Atomic add necessary for EndTicketMutex?

After watching day 325 (Ticket Mutexes), I'm left wondering why is an AtomicAddU64 necessary to release ticket mutexes:

1
2
3
4
5
inline void
EndTicketMutex(ticket_mutex *Mutex)
{
    AtomicAddU64(&Mutex->Serving, 1);
}


Isn't the access to Mutex.Serving already protected by the mutex itself? Wouldn't a regular increment followed by a compiler write barrier do the trick?
Yes, that was probably me just not thinking it through. I double-checked on my Molly engine code and I indeed just do a compiler barrier plus a regular increment!

I'm not 100% sure about whether this is OK on older platforms like PowerPC et al which had, IIRC, weaker memory ordering and so on. But I believe on x64 and Neon the memory ordering is such that there is no need for another atomic. Whether there might be platforms where some additional CPU fence is necessary there to ensure all pending memory ops complete before the ticket increment, I don't know!

- Casey
I am not sure either, but I would guess the second lock is important.

Not because of ordering. But because of visibility.
The other cores won't see changes done on another core until they are written back. (Fences)

I would keep it in, and hope that this would cause the waiting thread to exit the
loop possibly earlier. (and maybe gain something in terms of performance - if not in this particular case then in general).
I was unaware that locks did anything to change the visibility of a memory access, though - are you sure that is the case? Do you have a citation for that somewhere?

- Casey
From MSDN

"This function generates a full memory barrier (or fence) to ensure that memory operations are completed in order."

https://msdn.microsoft.com/en-us/...esktop/ms683590%28v=vs.85%29.aspx


In my opinion, based on blogs I have read, and my own experience, this "order" thing is confused with visibility.

Fences make sure other cores can see the change, while ordering is about the sequence of events.
(on a single core)

Why on a single core? Well if you could always ensure sequence on multiple cores, the thing would be kind of bust.
Because the advantage is that things can happen at the same time.
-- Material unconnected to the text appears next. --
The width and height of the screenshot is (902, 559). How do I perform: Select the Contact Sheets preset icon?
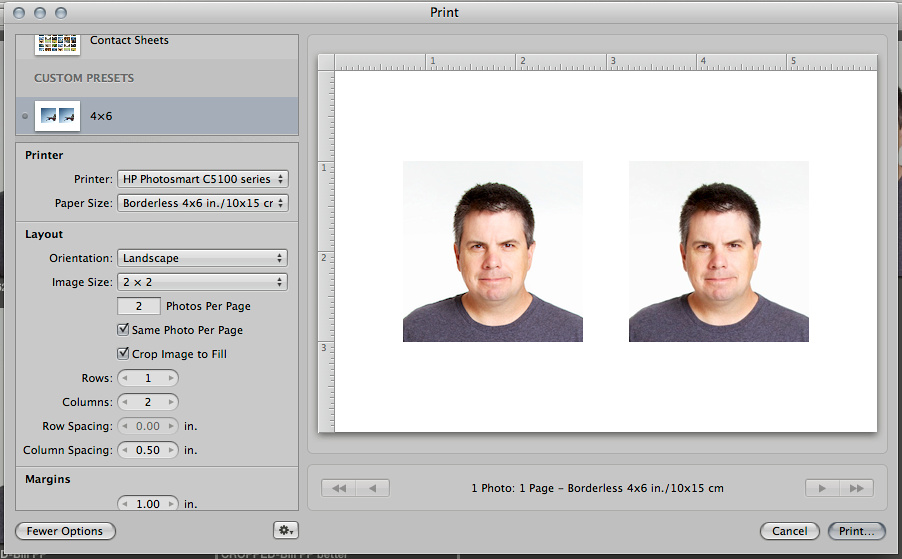[57, 42]
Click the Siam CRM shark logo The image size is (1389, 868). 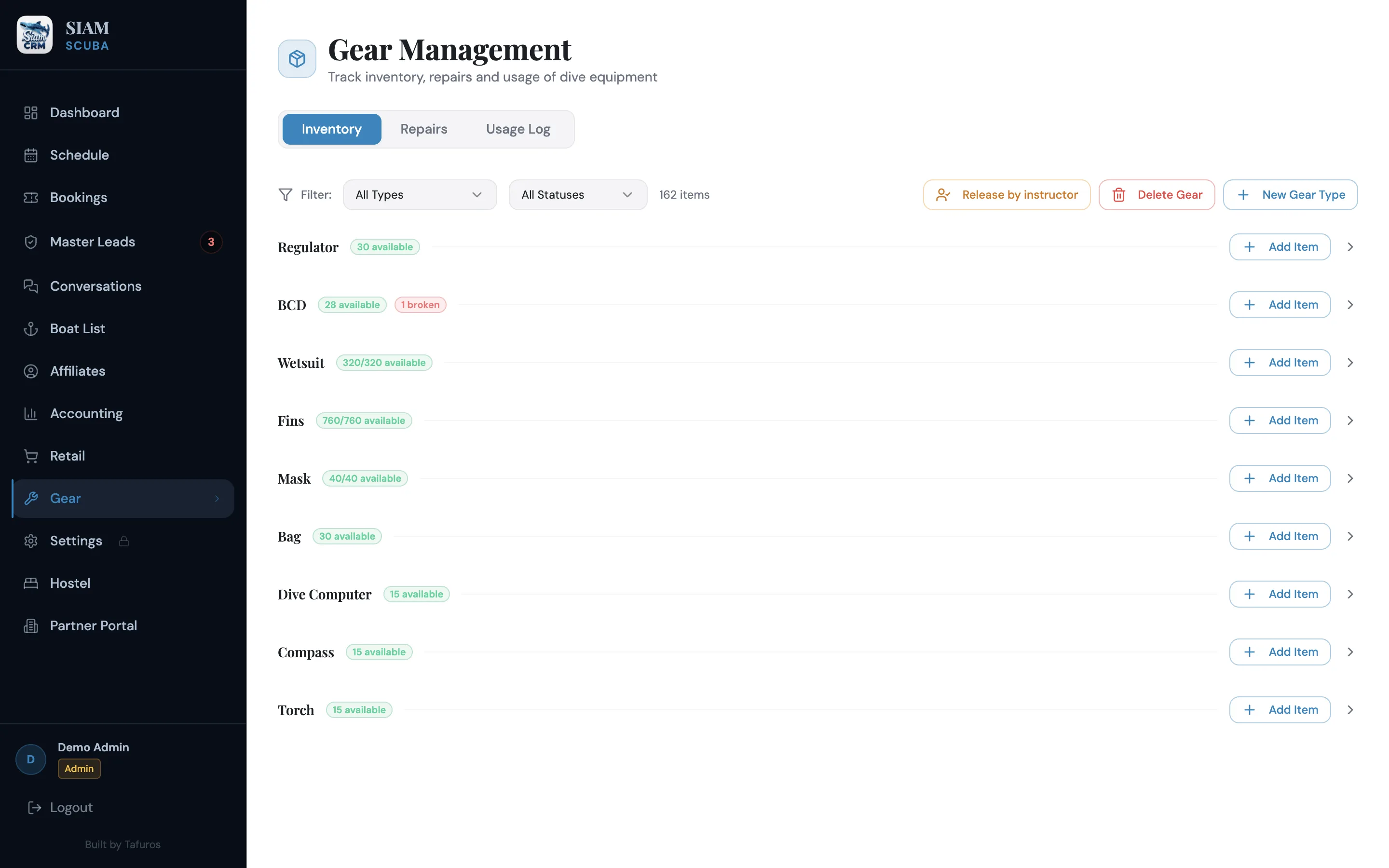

Fences allow the cores to be synchronized only _when needed_. If there is no need for a core to see results from
another core, then this allows better performance, since they don't have to share that particular data, immidiatly.


I am not an expert on x64 MESI architecture, but I'm pretty sure none of that is true. The cache protocol ensures ownership of cache lines as appropriate and knows when one core is trying to read the memory that another core owns. To the best of my knowledge, there is no difference in visibility between an atomic add and a non-atomic add other than the automatic fencing, which you would need to add in this case if you removed the atomic (eg., you need a write barrier). This is not for visibility, it's to ensure that any prior writes aren't reordered past the ticket increment.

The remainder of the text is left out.